By RIA Novosti
St. Petersburg : Moscow is seeking new contracts to continue civil nuclear construction work in India, Russia’s first deputy prime minister has said.
Russia has been building the 1,000 MW Kudankulam nuclear power plant in southern India’s Tamil Nadu state since 2002, and has already delivered two nuclear reactors to the facility.
“We expect contracts to build nuclear facilities at this location — in Kudankulam, as well as new ones,” Sergei Ivanov said Monday.
Indian Prime Minister Manmohan Singh during his visit to Moscow earlier this month said Russia and India were drawing up an agreement for construction of four more nuclear reactors in Kudankulam.
A memorandum on the project was signed during President Putin’s visit to India in January.
Atomstroyexport, Russia’s nuclear power equipment and service export monopoly, is building the Tamil Nadu plant, in line with a 1988 agreement between India and the erstwhile Soviet Union, that was modified by an addendum ten years later with a Russian financing agreement.
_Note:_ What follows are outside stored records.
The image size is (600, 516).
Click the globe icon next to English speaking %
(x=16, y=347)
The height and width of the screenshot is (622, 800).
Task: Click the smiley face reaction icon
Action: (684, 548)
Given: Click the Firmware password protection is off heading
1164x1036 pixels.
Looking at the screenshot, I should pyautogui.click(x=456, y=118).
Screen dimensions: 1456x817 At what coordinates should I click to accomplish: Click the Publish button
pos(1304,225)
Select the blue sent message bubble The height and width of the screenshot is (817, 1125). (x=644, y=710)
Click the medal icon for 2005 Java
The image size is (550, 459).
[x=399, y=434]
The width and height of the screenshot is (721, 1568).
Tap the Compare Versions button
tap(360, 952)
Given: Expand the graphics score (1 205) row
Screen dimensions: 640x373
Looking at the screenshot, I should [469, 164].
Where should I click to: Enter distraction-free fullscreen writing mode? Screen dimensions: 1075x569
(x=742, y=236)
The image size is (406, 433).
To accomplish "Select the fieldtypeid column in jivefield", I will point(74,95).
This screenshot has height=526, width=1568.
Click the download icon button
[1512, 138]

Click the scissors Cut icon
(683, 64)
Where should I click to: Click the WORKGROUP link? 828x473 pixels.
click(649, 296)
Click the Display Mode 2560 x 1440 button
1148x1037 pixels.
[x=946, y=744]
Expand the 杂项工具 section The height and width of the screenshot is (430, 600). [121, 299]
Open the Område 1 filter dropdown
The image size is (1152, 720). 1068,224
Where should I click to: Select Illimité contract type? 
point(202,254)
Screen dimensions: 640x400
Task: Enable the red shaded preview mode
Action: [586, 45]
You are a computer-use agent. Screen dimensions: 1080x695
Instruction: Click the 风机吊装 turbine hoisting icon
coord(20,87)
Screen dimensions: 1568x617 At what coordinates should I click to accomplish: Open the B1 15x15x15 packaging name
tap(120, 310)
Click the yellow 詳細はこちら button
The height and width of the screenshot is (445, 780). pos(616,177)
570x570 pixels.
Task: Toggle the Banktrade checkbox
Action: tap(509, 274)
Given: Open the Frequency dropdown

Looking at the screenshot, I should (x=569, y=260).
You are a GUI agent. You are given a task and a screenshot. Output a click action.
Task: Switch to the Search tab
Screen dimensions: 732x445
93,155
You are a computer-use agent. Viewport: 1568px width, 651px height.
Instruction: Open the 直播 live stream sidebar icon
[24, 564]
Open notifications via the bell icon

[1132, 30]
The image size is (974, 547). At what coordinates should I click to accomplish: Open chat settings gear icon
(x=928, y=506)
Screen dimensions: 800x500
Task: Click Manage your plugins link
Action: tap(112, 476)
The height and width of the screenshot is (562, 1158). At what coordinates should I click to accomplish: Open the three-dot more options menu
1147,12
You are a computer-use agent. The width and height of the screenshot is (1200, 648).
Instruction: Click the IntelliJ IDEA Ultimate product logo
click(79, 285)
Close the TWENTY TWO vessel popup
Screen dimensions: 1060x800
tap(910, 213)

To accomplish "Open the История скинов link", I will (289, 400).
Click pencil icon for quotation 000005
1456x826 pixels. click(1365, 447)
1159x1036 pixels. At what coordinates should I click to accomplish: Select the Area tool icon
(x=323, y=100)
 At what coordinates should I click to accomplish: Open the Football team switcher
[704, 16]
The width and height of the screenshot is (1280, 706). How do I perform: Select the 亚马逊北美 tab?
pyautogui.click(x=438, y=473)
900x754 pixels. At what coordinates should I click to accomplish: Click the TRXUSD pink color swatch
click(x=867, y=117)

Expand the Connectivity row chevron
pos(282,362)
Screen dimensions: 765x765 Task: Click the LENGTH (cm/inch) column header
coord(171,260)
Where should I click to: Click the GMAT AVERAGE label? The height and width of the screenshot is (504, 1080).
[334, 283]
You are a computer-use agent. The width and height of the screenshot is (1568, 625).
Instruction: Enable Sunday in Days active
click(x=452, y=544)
A spokesman for Russia’s federal agency for nuclear power said in October that Russia could be very helpful to India in building fast neutron reactors for nuclear power plants if sanctions against New Delhi were lifted.
India has never been a party to the 1968 nuclear non-proliferation treaty, and has been under US, Japan and European sanctions since 1998, when it detonated a nuclear device.
In January, Russia’s nuclear agency chief Sergei Kiriyenko had called for lifting the restrictions.
“Russia believes India has an unimpeachable reputation in the nuclear non-proliferation sphere, and therefore we are going to push for an end to corresponding sanctions against India,” he had said.